Text: Professor Daniel Västfjäll
Decision, emotion & experience
Most of us have experienced that auditory sensations, sounds and music, can arouse profound and deep emotional reactions that may inspire and motivate us in powerful ways.
You might have put on a playlist on Spotify just to feel more energized, joyful or focused, or taken a long walk in nature to reduce your stress levels by the sound of water, trees and birds. Sounds and music have the ability to evoke strong feelings in us and consequently, it can motivate and facilitate us to act, i.e. create behavioral change. In many cases, even more effectively than visual stimuli.
Sound is intimately connected to emotion, attention and action1. A basic function of the auditory system is to steer attention to information in the environment that we should prioritize and act upon2.

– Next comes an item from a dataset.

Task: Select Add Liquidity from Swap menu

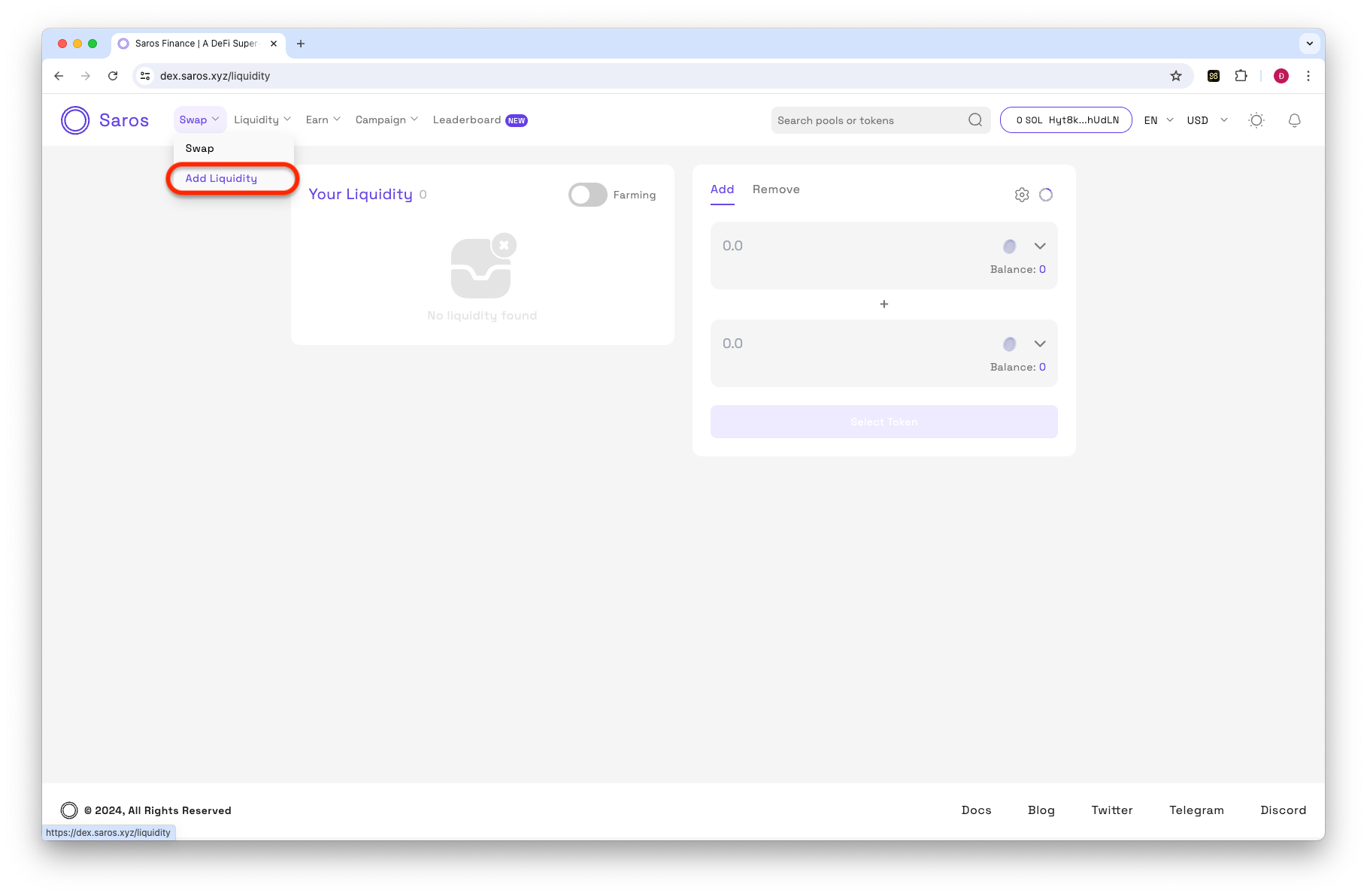Action: click(x=221, y=178)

Moreover, auditory information is temporal and supports other senses such as vision. This means that we perceive and react faster to sound that we hear than to visual objects we see. However, when trying to create behavioral change in different contexts we have mostly been relying on visual solutions, i.e. visual nudges. Green footsteps leading to a trash can, placing carrot sticks instead of candy in the grocery store checkout, framing of messages, displaying how many people are using our product (social proof). And so on.

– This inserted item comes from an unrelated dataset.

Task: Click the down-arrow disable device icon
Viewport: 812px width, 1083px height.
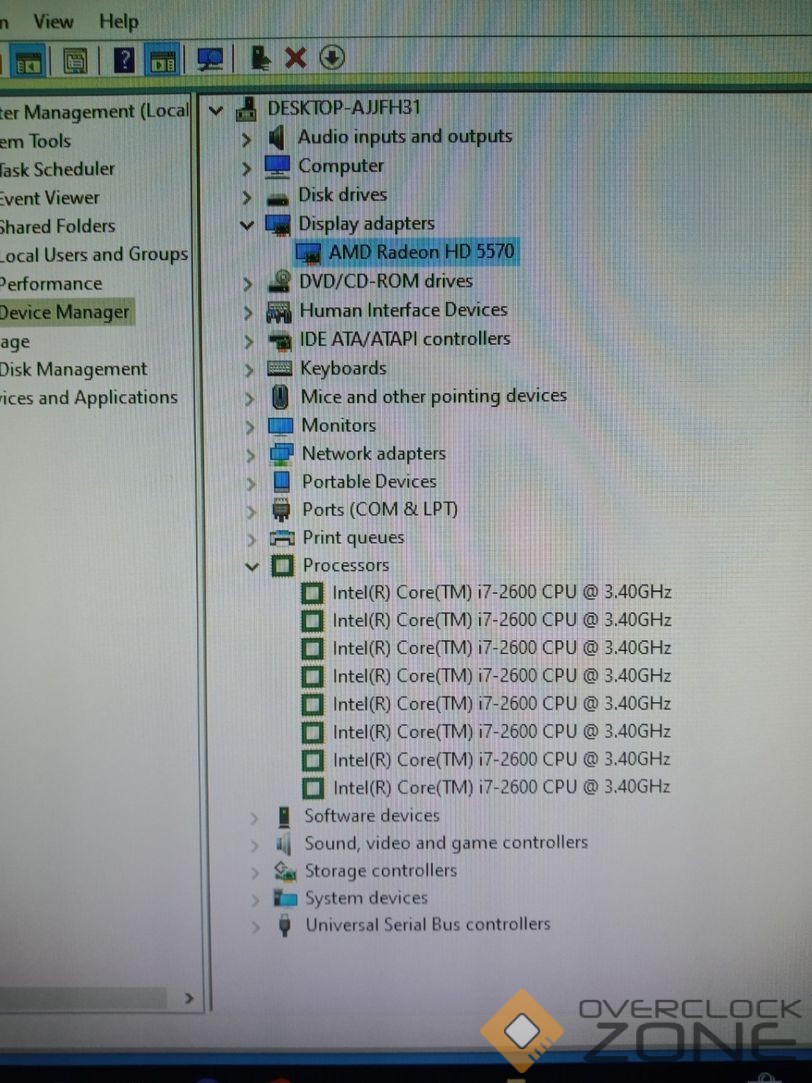Action: 332,58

Visual nudges have of course proven to have fascinating impact on our behaviors but we believe that sound can have that too.

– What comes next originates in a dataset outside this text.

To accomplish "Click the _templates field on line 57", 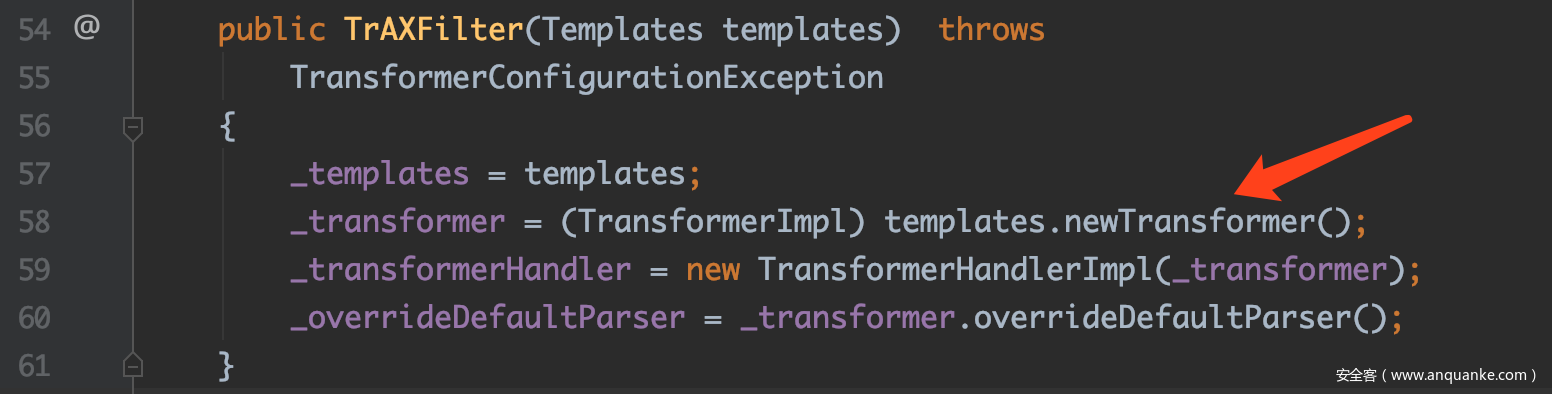I will point(379,174).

For example, in a digital context, sounds can off-load a visually complex interface and better use limited attentional capacities among users. But, sounds are so much more than a substitute for visual information and a simple feedback channel. Music is central to a sense of engagement and reaction (just think about how the duh-duh duh-duh sound in Jaws was so much scarier than the visual of the plastic shark). In digital nudging, sound and music could be used to a much larger extent both to facilitate behavior change and elicit positive consumer or user reactions.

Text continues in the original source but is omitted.